[Extract provided]

____

Compare this to a B-Tree index on the same column:

create index idx_btree_event_id on events using btree (event_id);
select pg_size_pretty(pg_relation_size('idx_btree_event_id'));
-- 1071 MB

As the BRIN index only stores metadata for ranges of pages rather than for each individual row, its footprint is significantly smaller.

The impact of correlation with physical storage order

To demonstrate how critical this correlation is for the effectiveness of a BRIN index, let’s take a look at two different queries.

First, let’s query the event_id column, which perfectly correlates with physical storage order:

explain analyze select * from events where event_id between 10000000 and 15000000;
QUERY PLAN
---------------------------------------------------------------------------------
Bitmap Heap Scan on events (cost=1356.35..1115127.63 rows=5150384 width=38) (actual time=471.274..996.312 rows=5000001 loops=1)
Recheck Cond: ((event_id >= 10000000) AND (event_id <= 15000000))
Rows Removed by Index Recheck: 7359
Heap Blocks: lossy=41728
-> Bitmap Index Scan on idx_brin_event_id (cost=0.00..68.75 rows=5159705 width=0) (actual time=7.554..7.554 rows=417280 loops=1)
Index Cond: ((event_id >= 10000000) AND (event_id <= 15000000))

Looking at the Bitmap Heap Scan node, the crucial line is Heap Blocks: lossy=41728. This indicates that PostgreSQL only needed to read 41,728 pages from the events table. Given the table has around 416,667 pages total (check with SELECT relpages FROM pg_class WHERE relname = 'events';), the BRIN index allowed the query to skip reading approximately 90% of the table.

Now let’s examine the opposite case by creating an index on our random column. By default, PostgreSQL’s optimizer will likely choose a sequential scan for this query, recognizing that the BRIN index won’t be helpful. To see why, we can temporarily force the use of the index by disabling sequential scans. The snippet below uses pg_hint_plan, though you can also disable sequential scans using set enable_seqscan = off; (just remember to reset this afterwards.)

create index idx_brin_random on events using brin (random);
/*+Set(enable_seqscan off)*/
explain analyze select * from events where random between 10000000 and 15000000;

The BRIN index on the random column is essentially useless. Because the random values are scattered, the summary information for almost every page range indicated a potential match, causing the Bitmap Index Scan to build a bitmap flagging nearly all heap pages. The subsequent Bitmap Heap scan then had to scan all pages, read 50 million rows, and discard nearly 45 million rows.

Bitmap Heap Scan on events (cost=1392.15..1168059.15 rows=4919825 width=38) (actual time=86.566..9715.593 rows=5003107 loops=1)
Recheck Cond: ((random >= 10000000) AND (random <= 15000000))
Rows Removed by Index Recheck: 44996893
Heap Blocks: lossy=416667
-> Bitmap Index Scan on idx_brin_random (cost=0.00..162.19 rows=50000000 width=0) (actual time=37.904..37.943 rows=4166670 loops=1)
Index Cond: ((random >= 10000000) AND (random <= 15000000))

____

[Provided information]
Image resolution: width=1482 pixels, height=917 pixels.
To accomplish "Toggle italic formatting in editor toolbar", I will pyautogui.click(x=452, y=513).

____

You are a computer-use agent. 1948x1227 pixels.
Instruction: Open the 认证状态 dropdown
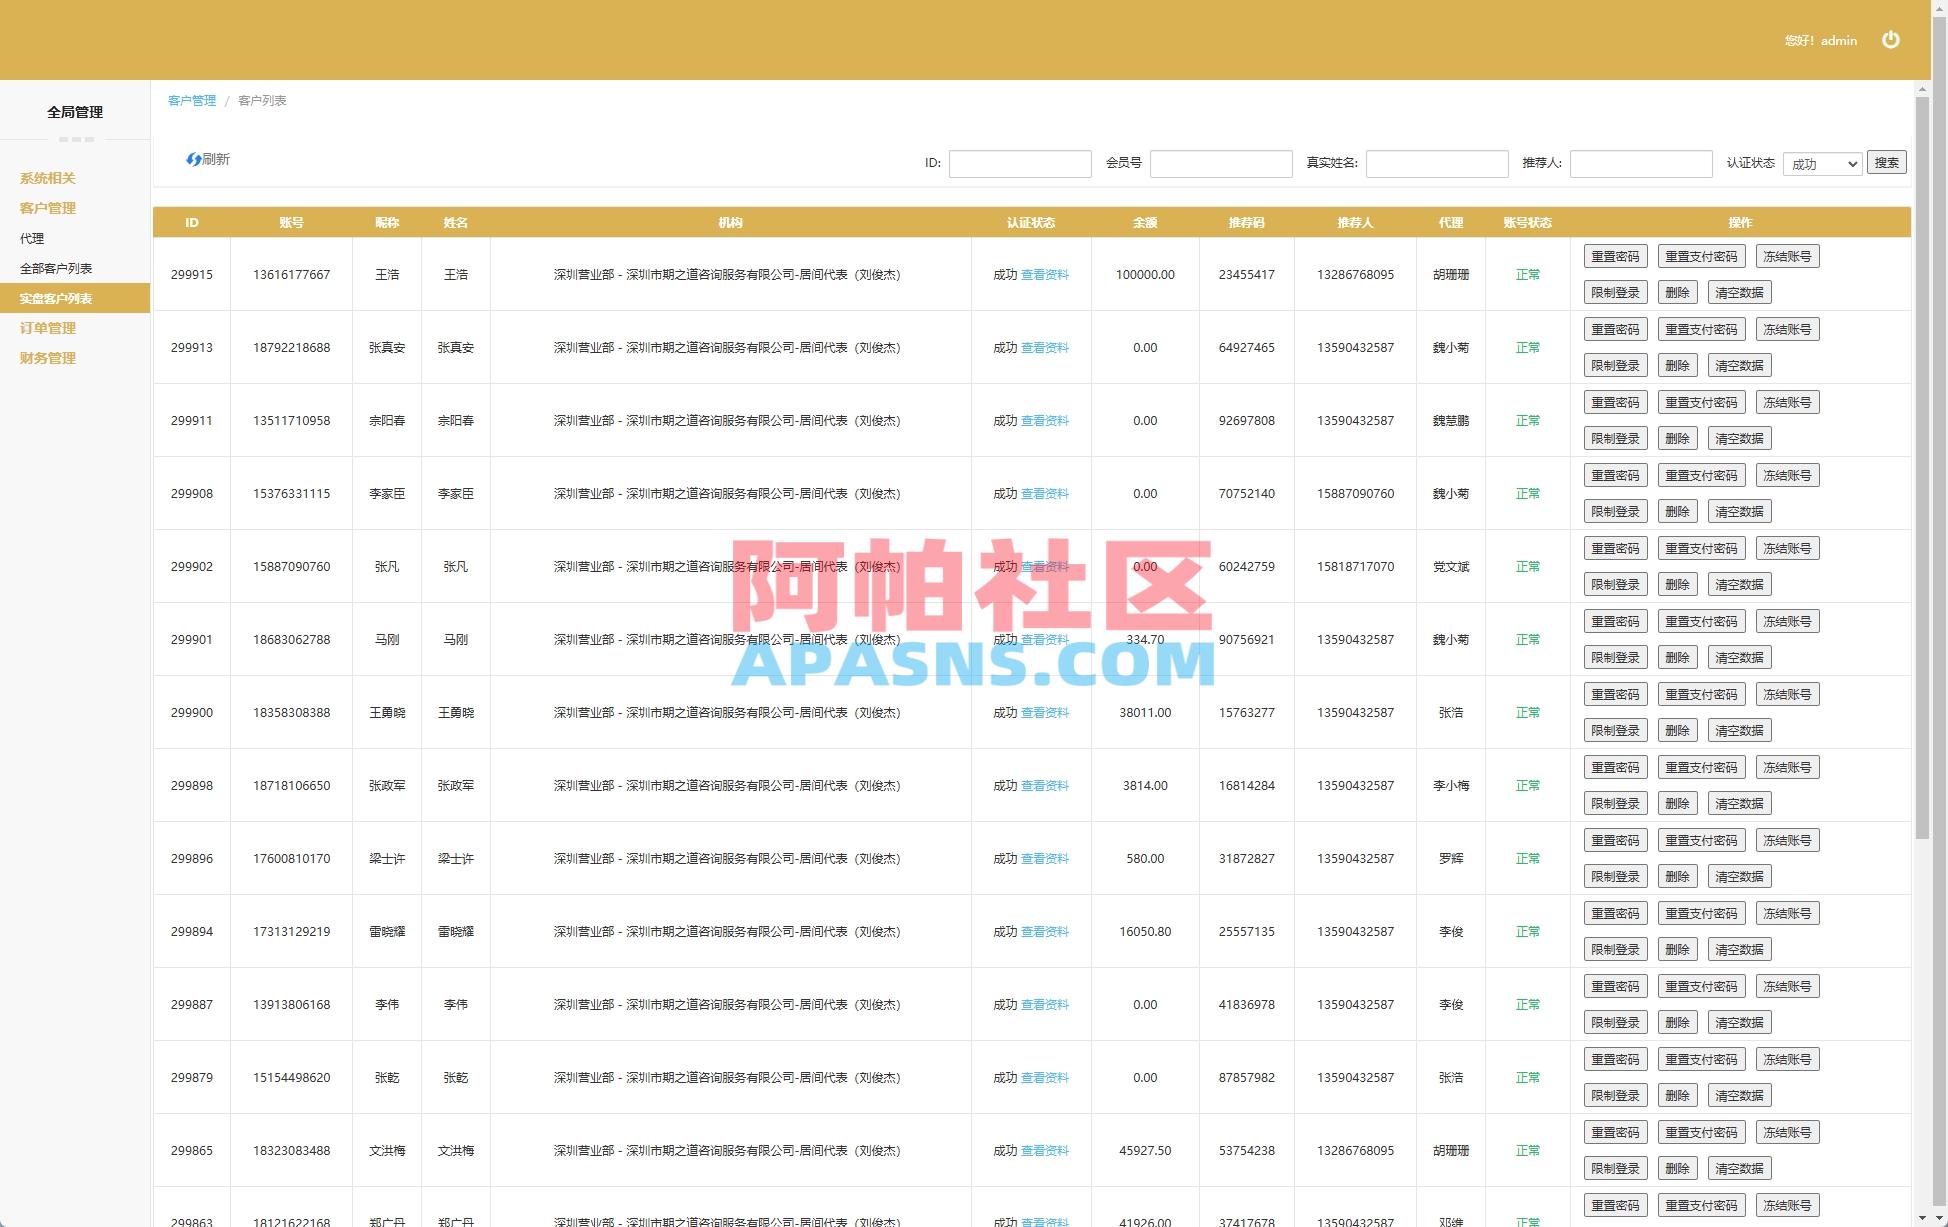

____

[Requirement 1]
Answer these about the BRIN index excerpt:
(a) What size is reported for the B-Tree index on event_id?
(b) How many pages did the event_id range query read from the events table?
(c) How many rows were removed by index recheck in the query on the random column?
[Requirement 2] Which index names appear in the BRIN index excerpt? List all of them.
[Requirement 3] Pick up the BRIN index excerpt from its last line and continue it.

[Written reply 1]
(a) 1071 MB
(b) 41,728
(c) 44,996,893

[Written reply 2]
idx_btree_event_id
idx_brin_event_id
idx_brin_random

[Written reply 3]
Tuning BRIN indexes

So far we’ve glossed over how many pages are grouped together in a BRIN index. As you might expect, this value can impact query performance. Larger ranges result in a smaller index footprint but produce less precise summaries, potentially causing more irrelevant pages to be scanned. Conversely, smaller ranges yield more precise summaries (improving filtering effectiveness) but increase the overall size of the BRIN index.

The default is 128 pages. This can be configured when creating the index using the pages_per_range parameter.

create index idx_brin_event_id_64 on events using brin (event_id) with (pages_per_range = 64);

Implementation details

The physical layout of a BRIN index is relatively straightforward. To take a look at how this looks on disk, let’s activate the pageinspect extension:

create extension pageinspect;

A BRIN index consists of three main components: a metadata page, a range map (revmap), and the summary pages. The metadata page stores a couple pieces of metadata, including the last revmap page and the number of pages in each range (this will match the pages_per_range value that was used when creating the index).

SELECT * FROM brin_metapage_info(get_raw_page('idx_brin_event_id', 0));
-[ RECORD 1 ]--+-----------
magic | 0xA8109CFA
version | 1
pagesperrange | 128
lastrevmappage | 3

The range map acts like an indirection layer. It maintains a mapping between page ranges and their corresponding summary entries. You can think of the revmap as an array of pointers to the actual index rows.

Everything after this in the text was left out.